Umfragen zeigen: Das Potenzial ist groß. In einer Erhebung von Anfang Dezember im Auftrag des Bundesverbandes deutscher Banken (BdB) gaben 67 Prozent der Anleger an, dass es ihnen wichtig oder sehr wichtig sei, ihr Geld in sozial- und umweltverträgliche Projekte zu investieren. Doch nur etwa vier von zehn Anlegern (39 Prozent) haben nach eigenen Angaben bislang in entsprechende Produkte investiert.

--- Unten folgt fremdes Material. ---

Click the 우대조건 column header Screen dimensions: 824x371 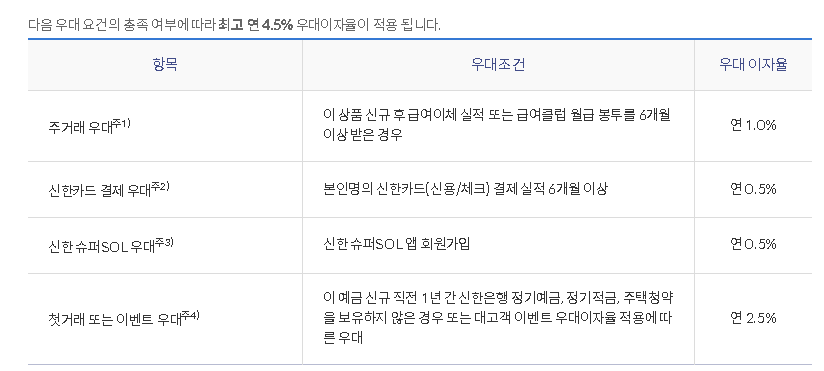(x=498, y=65)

„Regulierung wird schärfer“

Das Forum Nachhaltige Geldanlagen (FNG) beziffert die Gesamtsumme nachhaltiger Geldanlagen in Deutschland zum 31. Dezember 2020 auf 335,3 Milliarden Euro – ein Plus von 25 Prozent zum Vorjahr. Der Anteil nachhaltiger Fonds am gesamten deutschen Markt ist demnach mit 6,4 Prozent allerdings noch vergleichsweise gering.

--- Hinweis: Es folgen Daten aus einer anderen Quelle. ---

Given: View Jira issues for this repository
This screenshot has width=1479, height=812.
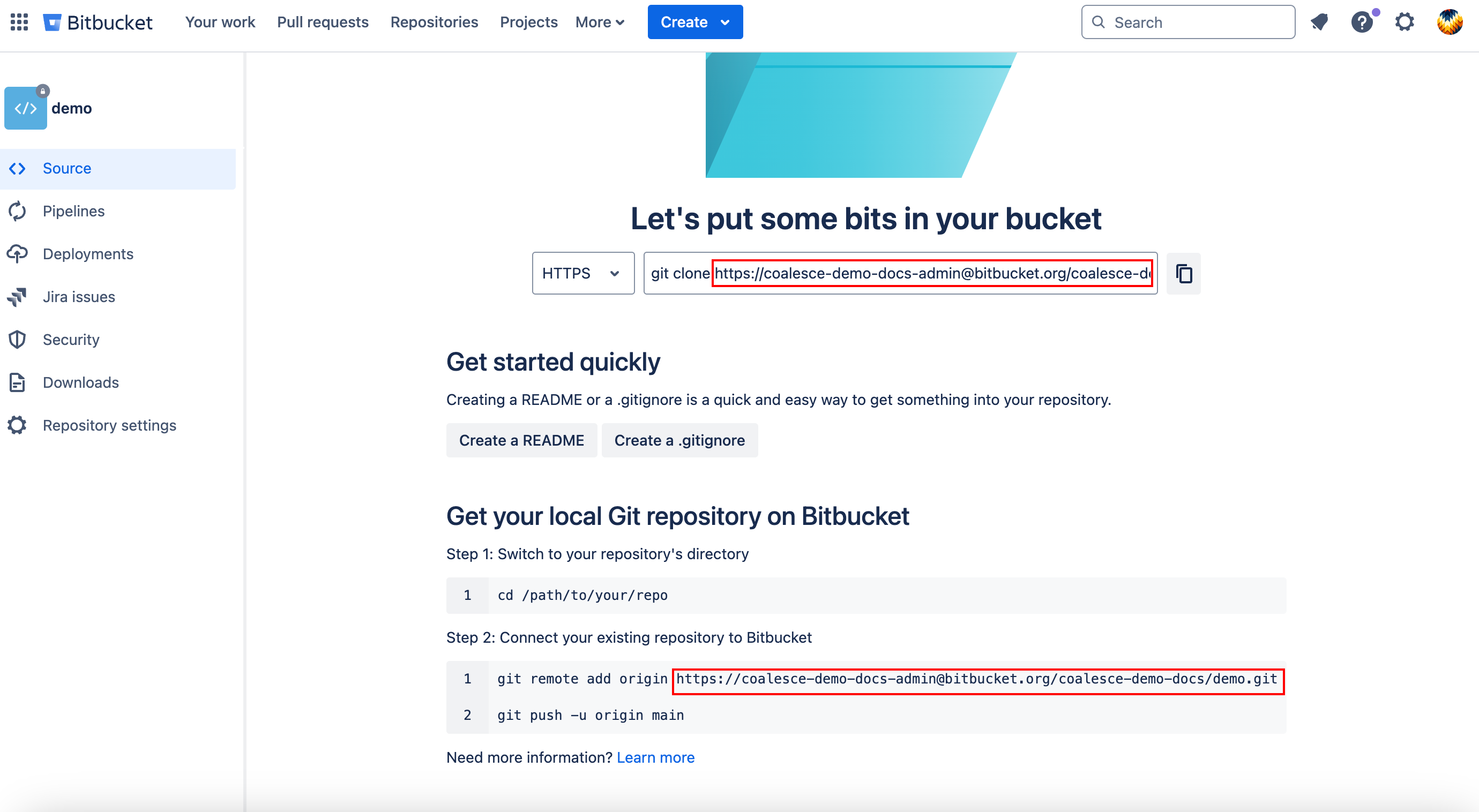Looking at the screenshot, I should [x=79, y=297].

Deka-Experte Speich, der von Unternehmen seit Längerem mehr Einsatz für Umwelt, Soziales und gute Unternehmensführung (englisch abgekürzt: ESG) fordert, betont: „Der Kapitalmarkt muss und wird das Thema Nachhaltigkeit weiter voranbringen. Die Regulierung wird schärfer und konkreter. Zudem sehen wir heute schon, dass sich Anleger aus Unternehmen in bestimmten Branchen – Tabak, Kohle, Erdöl – zurückziehen. Diese Entwicklungen werden letztlich auch zu einem Marktstandard führen.“

Christian Klein, der als Professor an der Universität Kassel zum Thema nachhaltige Finanzwirtschaft forscht, ist überzeugt: „Die Taxonomie hat das Potenzial, tatsächlich einen Mindeststandard zu setzen.“ Dass Investitionen in neue Atomkraftwerke als klimafreundlich eingestuft werden könnten, sieht er nicht so kritisch wie andere. „Wenn Atomkraft in die Taxonomie aufgenommen wird, heißt das ja nicht, dass in jedem nachhaltigen Fonds dann auch Atomkraft drin ist.“

Allerdings belegt der europäische Streit um die Anerkennung von Atomkraft und Erdgas als klimafreundlich, wie dehnbar der Begriff „Nachhaltigkeit“ ist. „Im Sprachgebrauch gibt es unterschiedliche Konzepte zum zuweilen schillernden Nachhaltigkeitsbegriff“, konstatierte schon früher die Finanzaufsicht Bafin und mahnte Verbraucher: „Seien Sie sich dessen bewusst.“

Dass der Vorstoß der EU-Kommission noch gestoppt werden kann, gilt als äußerst unwahrscheinlich. Dazu müssten sich mindestens 20 Staaten zusammenschließen, die mindestens 65 Prozent der EU-Gesamtbevölkerung vertreten – oder mindestens 353 Abgeordnete im EU-Parlament. Wer als Anlegerin oder Anleger „Greenwashing“ bei der „grünen“ Geldanlage vermeiden möchte, wird aller Voraussicht nach auch künftig selber genau hinschauen müssen.